Tax policy is already moving in the direction of taxing labour more and more and capital less and less. Tax administration will follow. The focus of the ATO will shift even further away from big business to the little taxpayer, that is to workers and small business.
Now it is true the Government as part of the MYEFO announcements this week gave the ATO an extra $390 million to pursue transfer pricing – where multinationals manipulate pricing to shift profits from Australia to other often low tax jurisdictions – and tax avoidance more generally. This will, the government estimates, raise an extra $2.5 bn.
Why limit it to $390 million if it is going to bring in six times that amount of revenue, an amount I suspect is an under-estimate? Years of chronic underfunding of the ATO and the destruction wreaked by Labor’s efficiency dividend have undermined the ATO’s capacity to pursue the big end of town fully. There is a gold mine out there.

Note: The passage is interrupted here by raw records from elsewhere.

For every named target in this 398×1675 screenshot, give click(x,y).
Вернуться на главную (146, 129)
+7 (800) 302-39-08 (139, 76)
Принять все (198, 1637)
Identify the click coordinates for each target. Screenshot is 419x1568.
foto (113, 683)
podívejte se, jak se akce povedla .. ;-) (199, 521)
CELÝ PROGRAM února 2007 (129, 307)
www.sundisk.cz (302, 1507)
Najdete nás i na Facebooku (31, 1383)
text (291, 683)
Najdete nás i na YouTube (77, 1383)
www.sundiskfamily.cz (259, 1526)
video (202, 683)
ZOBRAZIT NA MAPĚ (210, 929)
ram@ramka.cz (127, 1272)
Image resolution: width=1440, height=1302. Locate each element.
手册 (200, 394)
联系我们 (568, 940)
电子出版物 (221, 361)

On top of that, the courts are destroying the general anti-avoidance provision with neoliberal interpretations (much as they did in the 70s with its predecessor) so without a more effective and re-written anti-avoidance provision the extra money may not produce the hoped for results. Or alternatively an effective anti avoidance provision, instead of the currently hamstrung one, might bring in billions more if the ATO were to be more adequately resourced.

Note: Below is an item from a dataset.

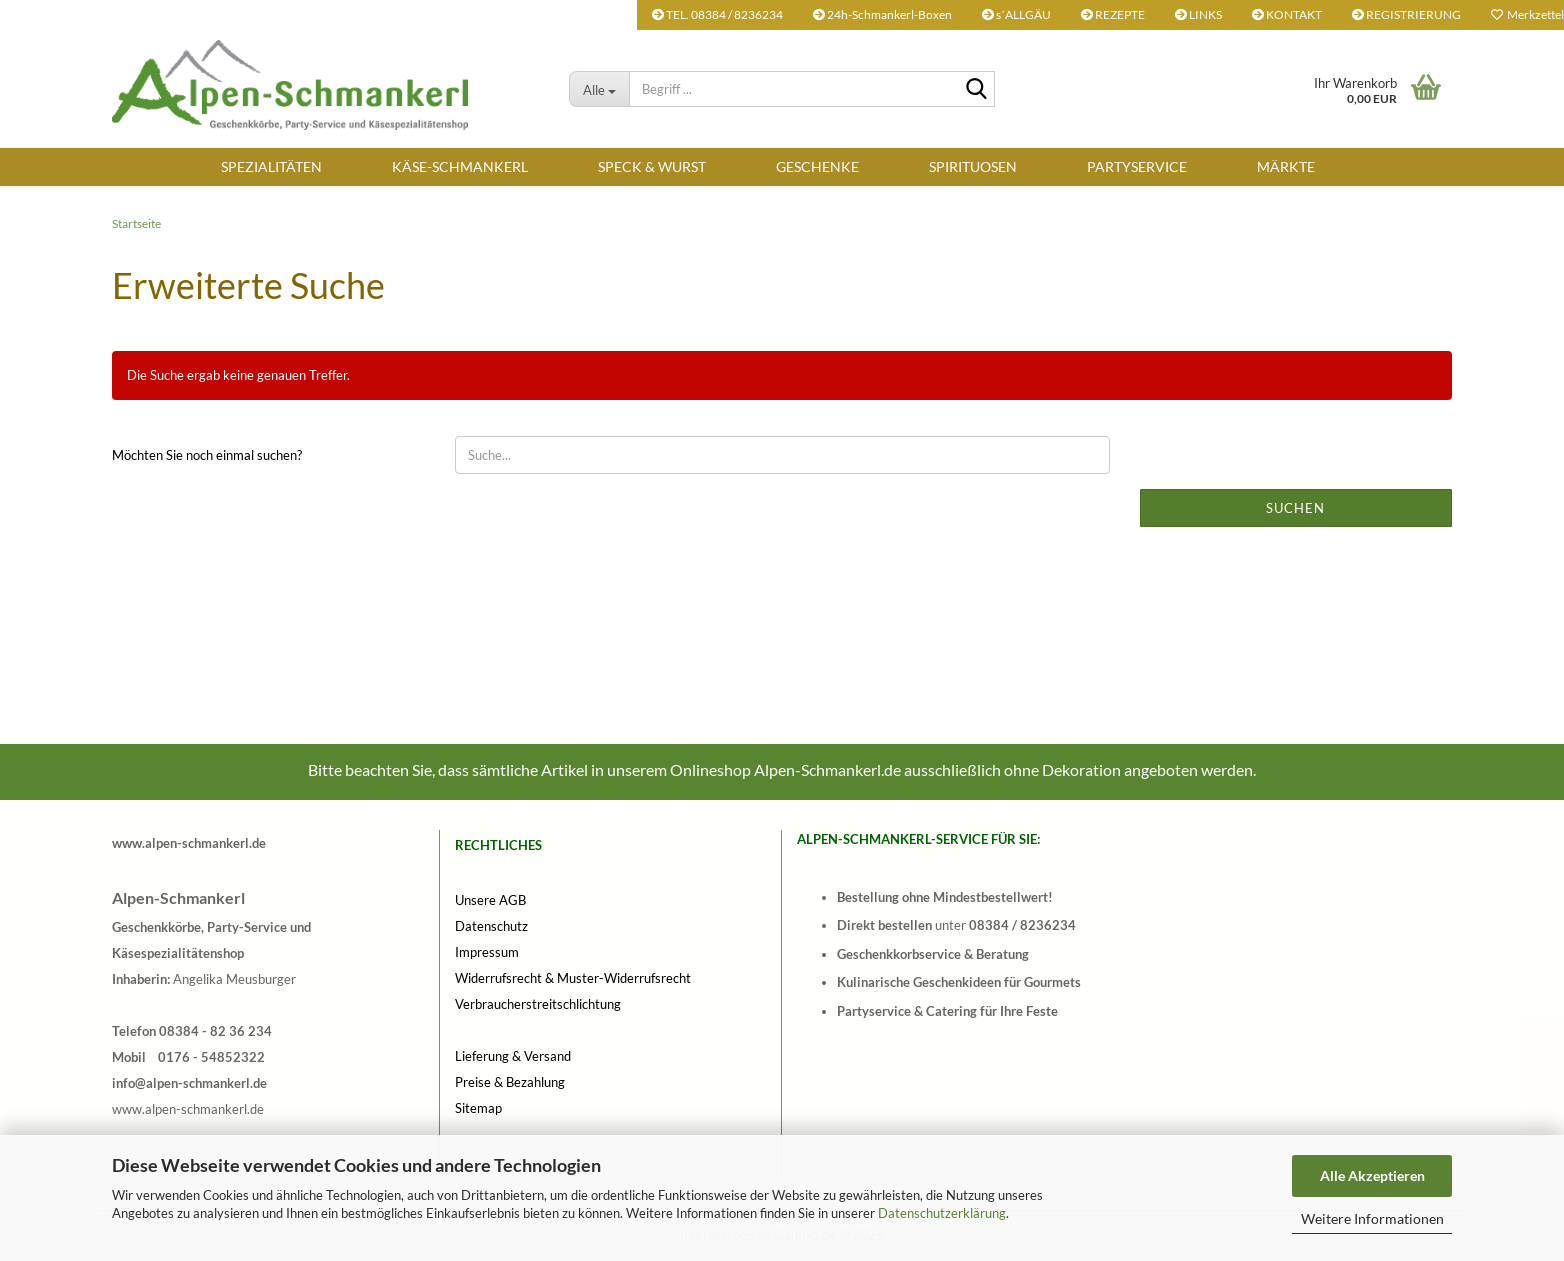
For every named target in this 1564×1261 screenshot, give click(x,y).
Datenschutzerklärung (942, 1213)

As tax revenue from business continues to fall, in part because of tax avoidance, and the Government finds it harder and harder to squeeze more money out of ordinary workers, Gillard and Swan or Abbott and Hockey will further cut social welfare, health and education spending.
For tax officers it will mean trying to collect tax under a new regime whose raison d’etre is profit, not tax. This fundamentally misunderstands the role of the State and its revenue collector under capitalism. Should the defence forces also be run along business lines?
The Henry Tax Review recommended setting up a board to advise the Commissioner ‘on the general organisation and management of the ATO.’ I suspect Labor will go further and not only appoint an outsider to run the ATO but set up an ‘independent’ Board of business men and women and other pro-business figures to manage the ATO, not just advise it.
This Grundnorm of profit, profit, profit, rather than tax as the price we pay for civilised society, could destroy the culture and ethics of the ATO. With a potential fox in charge of the hen house, revenue from companies could well dry up and ordinary workers would pay – either through more tax or savage cuts to government spending and services.
Is there an alternative? Yes. Tax the rich and give the ATO enough funding for it to do its job as the collector of tax rather than the handmaiden of business. Make the rich pay. That is something Labor won’t do.
John is a former Assistant Commissioner of Taxation.